Prior to the past indoor season, Aniteye had been a 400-meter runner at Seattle Pacific University and before that at the University of Alaska Anchorage. She decided to switch it up for her last ride and won every 800-meter race in which she competed.
“The whole season I had this ‘last-one-best one’ mentality to make this last season the best season,” Aniteye said. “I didn’t want to waste too much energy on all the worries but at the end of the day you’re still going to be super nervous and especially going into (nationals).”
What makes her story more impressive than most national champions is the detour she took on her journey to the top.
Aniteye had already accumulated six All-American honors at UAA when she stepped away from competitive running in 2019. When she resumed competing at Seattle Pacific, she also had a renewed sense of purpose. During her time away, she became a wife and a mother.
Unfortunately, her husband, Brandon Nicholson, and son Josiah weren’t able to cheer her on in person, but they were with her in spirit while watching virtually back home in Seattle.
The idea to take up a new event for her final collegiate season didn’t come from her but rather one of her coaches.
“Just knowing that I didn’t have an outdoor season, they didn’t want to put too much pressure on me,” Aniteye said. “I’ve run the 400 for so many years now and you have expectations. When you start something new, you’re a little bit more loose on how you approach things.”
Her coaching staff wanted her to be able to enjoy her last season with them with fewer lofty expectations.
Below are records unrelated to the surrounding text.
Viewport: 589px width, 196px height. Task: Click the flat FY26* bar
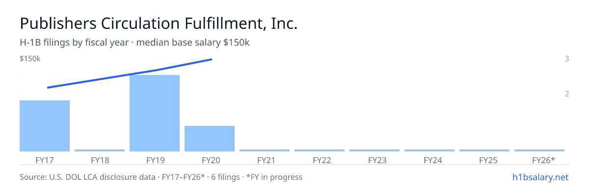[539, 150]
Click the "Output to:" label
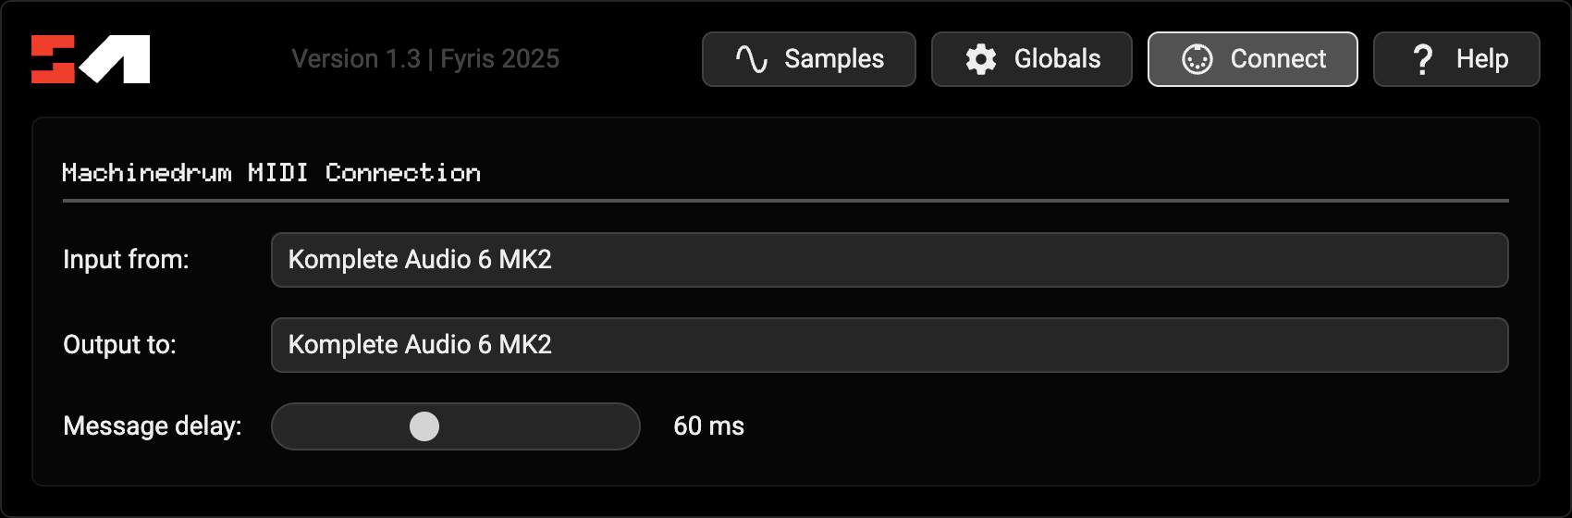This screenshot has width=1572, height=518. [119, 345]
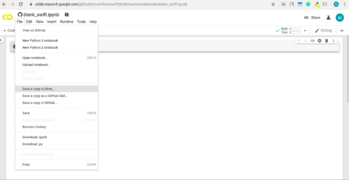Click the Share button
The width and height of the screenshot is (349, 180).
(312, 18)
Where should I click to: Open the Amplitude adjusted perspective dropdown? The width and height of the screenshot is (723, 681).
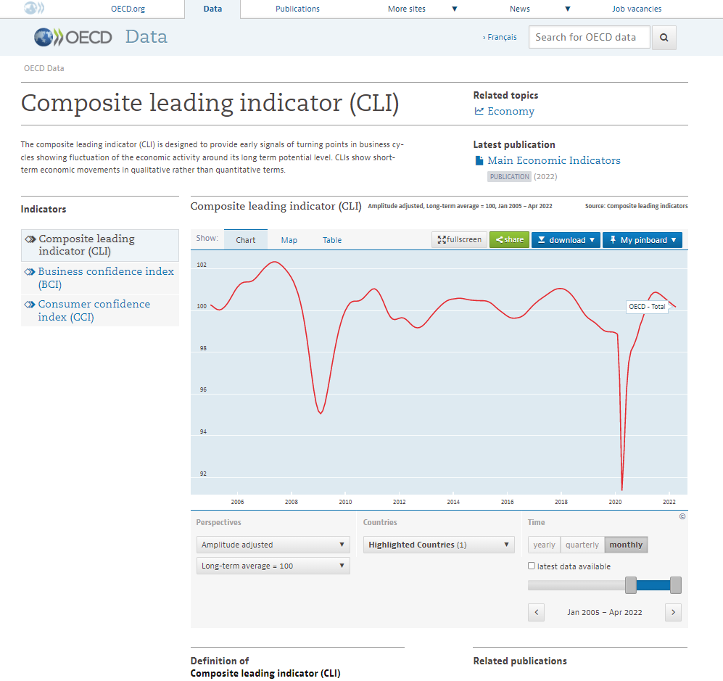tap(273, 543)
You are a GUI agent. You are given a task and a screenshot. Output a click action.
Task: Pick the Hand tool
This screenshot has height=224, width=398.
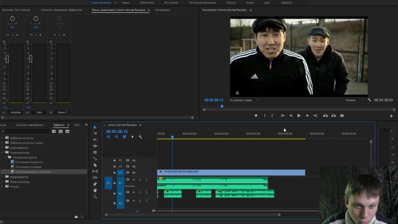(x=95, y=190)
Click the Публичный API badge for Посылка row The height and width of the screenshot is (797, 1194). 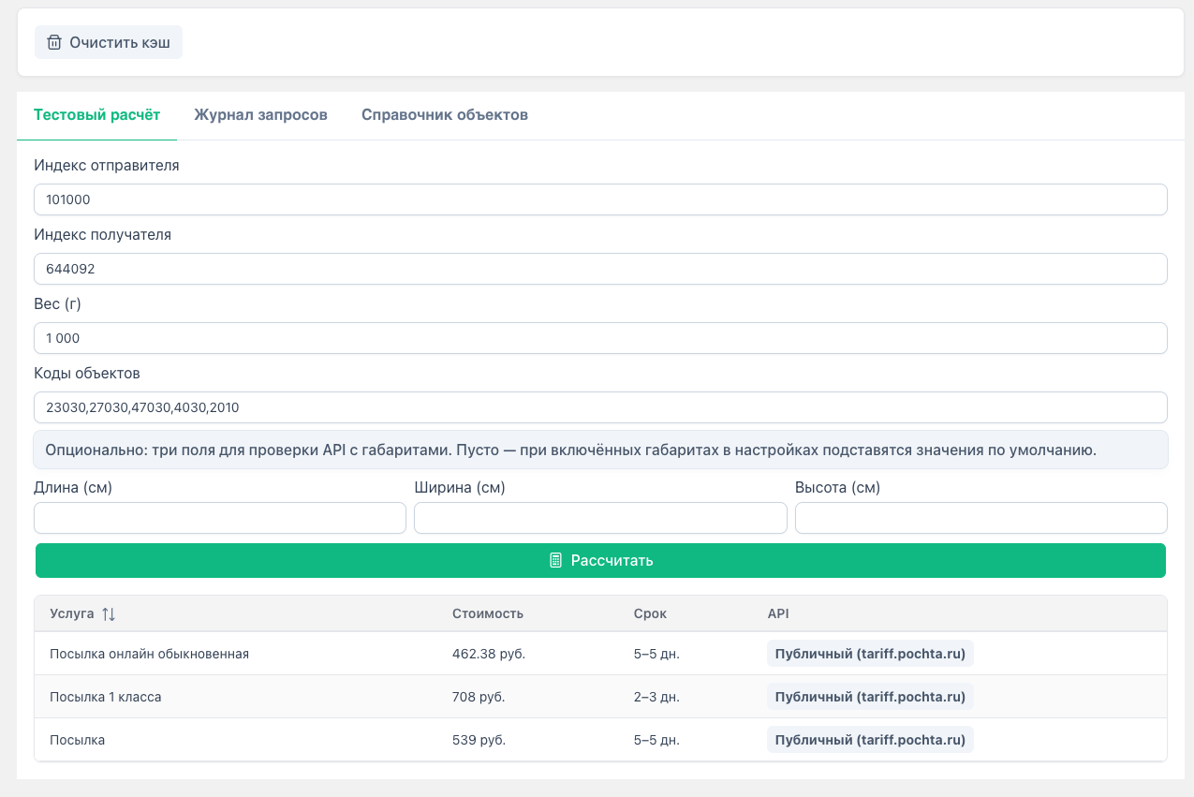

“I guess it turned out to be better than we thought,” Aniteye said. “There were still expectations but the main idea was making the best out of a short season.”
She recently returned to Anchorage and took part in the annual Big C Relays, where she competed against some of the best high school and adult runners in the state and came in first in the Women’s Varsity 1 Mile Finals with a mark of 5:01.82.
The race took place at The Dome sports complex, which holds special reverence for her. It’s where her passion for track and field was ignited at 15 years old when she competed for Chugiak High.
“My very first ever track and field race was at The Dome,” Aniteye said. “My running career started at The Dome and coming back there after almost 10 years was pretty cool.”
Aniteye recently graduated from college with a bachelor’s degree in exercise science. She plans to spend more time with family but also continue her training.
“I’m a full-time stay-at-home mom, but also a runner,” she said. “I’m still running and am going to take it into the summer and see where running will take me. Hopefully, maybe eventually get some sponsorships and work up to whatever career I want to work in.”
After being a full-time student-athlete and parent for the past three years, she is relieved to be done with school for a while so she can just focus the bulk of her time and energy on one avenue.
As far as her professional aspirations as an athlete, she has dreams of competing in the Olympics like her role model Allyson Felix, who is also a runner and a mother, but understands that it takes “baby steps” to put herself in that position.
“The Olympics is something that I have my eyes on but it’s not like an expectation or anything,” said Aniteye, who was born in Germany. “I’m just running for fun now, and if I turn out to be very good at it and I get an opportunity to run for Germany, which I’d love to do, then I definitely would go for that.”